(Stored dataset items)
=-=-=

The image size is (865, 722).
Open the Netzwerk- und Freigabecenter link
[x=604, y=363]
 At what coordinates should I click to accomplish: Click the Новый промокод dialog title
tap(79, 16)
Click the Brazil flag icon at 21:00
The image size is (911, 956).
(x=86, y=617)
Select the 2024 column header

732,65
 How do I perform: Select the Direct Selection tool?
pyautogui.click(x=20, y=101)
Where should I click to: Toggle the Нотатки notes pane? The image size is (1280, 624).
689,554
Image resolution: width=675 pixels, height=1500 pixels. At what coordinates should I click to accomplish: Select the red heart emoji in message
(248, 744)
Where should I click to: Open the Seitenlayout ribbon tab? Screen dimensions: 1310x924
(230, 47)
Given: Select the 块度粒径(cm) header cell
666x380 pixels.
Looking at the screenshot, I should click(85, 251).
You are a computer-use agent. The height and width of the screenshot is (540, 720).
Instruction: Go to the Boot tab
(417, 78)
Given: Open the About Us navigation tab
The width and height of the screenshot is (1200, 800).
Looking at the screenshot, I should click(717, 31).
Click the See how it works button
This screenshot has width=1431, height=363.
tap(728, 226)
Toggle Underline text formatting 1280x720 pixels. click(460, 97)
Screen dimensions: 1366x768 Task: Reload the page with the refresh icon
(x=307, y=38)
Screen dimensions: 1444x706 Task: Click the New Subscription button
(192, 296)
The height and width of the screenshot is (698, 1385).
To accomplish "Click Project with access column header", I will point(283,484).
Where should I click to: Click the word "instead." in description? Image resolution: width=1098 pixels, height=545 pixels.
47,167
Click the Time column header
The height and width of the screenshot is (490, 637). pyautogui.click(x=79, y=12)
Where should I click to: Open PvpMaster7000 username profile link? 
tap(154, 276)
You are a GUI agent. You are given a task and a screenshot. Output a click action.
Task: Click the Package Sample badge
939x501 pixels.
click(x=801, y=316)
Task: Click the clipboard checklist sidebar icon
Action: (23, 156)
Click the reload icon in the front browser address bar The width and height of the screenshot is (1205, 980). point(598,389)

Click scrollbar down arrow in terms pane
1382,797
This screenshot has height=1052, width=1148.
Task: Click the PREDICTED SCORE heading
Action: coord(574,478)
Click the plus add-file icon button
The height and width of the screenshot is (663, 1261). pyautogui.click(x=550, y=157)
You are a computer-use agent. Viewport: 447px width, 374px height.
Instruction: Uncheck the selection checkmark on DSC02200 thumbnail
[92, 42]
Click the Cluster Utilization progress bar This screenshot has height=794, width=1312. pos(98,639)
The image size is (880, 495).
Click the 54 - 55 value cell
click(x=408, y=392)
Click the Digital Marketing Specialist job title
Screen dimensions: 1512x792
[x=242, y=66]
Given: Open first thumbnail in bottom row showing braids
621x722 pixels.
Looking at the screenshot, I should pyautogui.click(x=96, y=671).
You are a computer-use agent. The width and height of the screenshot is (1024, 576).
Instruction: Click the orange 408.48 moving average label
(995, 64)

=-=-=

[OBJECTIVE]: Transcribe the lines of the data above, starting at the line that contains "Screen dimensions: 1444x706" and stopping after the line that contains "Action: (23, 156)".

[COMPLETE ANSWER]:
Screen dimensions: 1444x706 Task: Click the New Subscription button
(192, 296)
The height and width of the screenshot is (698, 1385).
To accomplish "Click Project with access column header", I will point(283,484).
Where should I click to: Click the word "instead." in description? Image resolution: width=1098 pixels, height=545 pixels.
47,167
Click the Time column header
The height and width of the screenshot is (490, 637). pyautogui.click(x=79, y=12)
Where should I click to: Open PvpMaster7000 username profile link? 
tap(154, 276)
You are a GUI agent. You are given a task and a screenshot. Output a click action.
Task: Click the Package Sample badge
939x501 pixels.
click(x=801, y=316)
Task: Click the clipboard checklist sidebar icon
Action: (23, 156)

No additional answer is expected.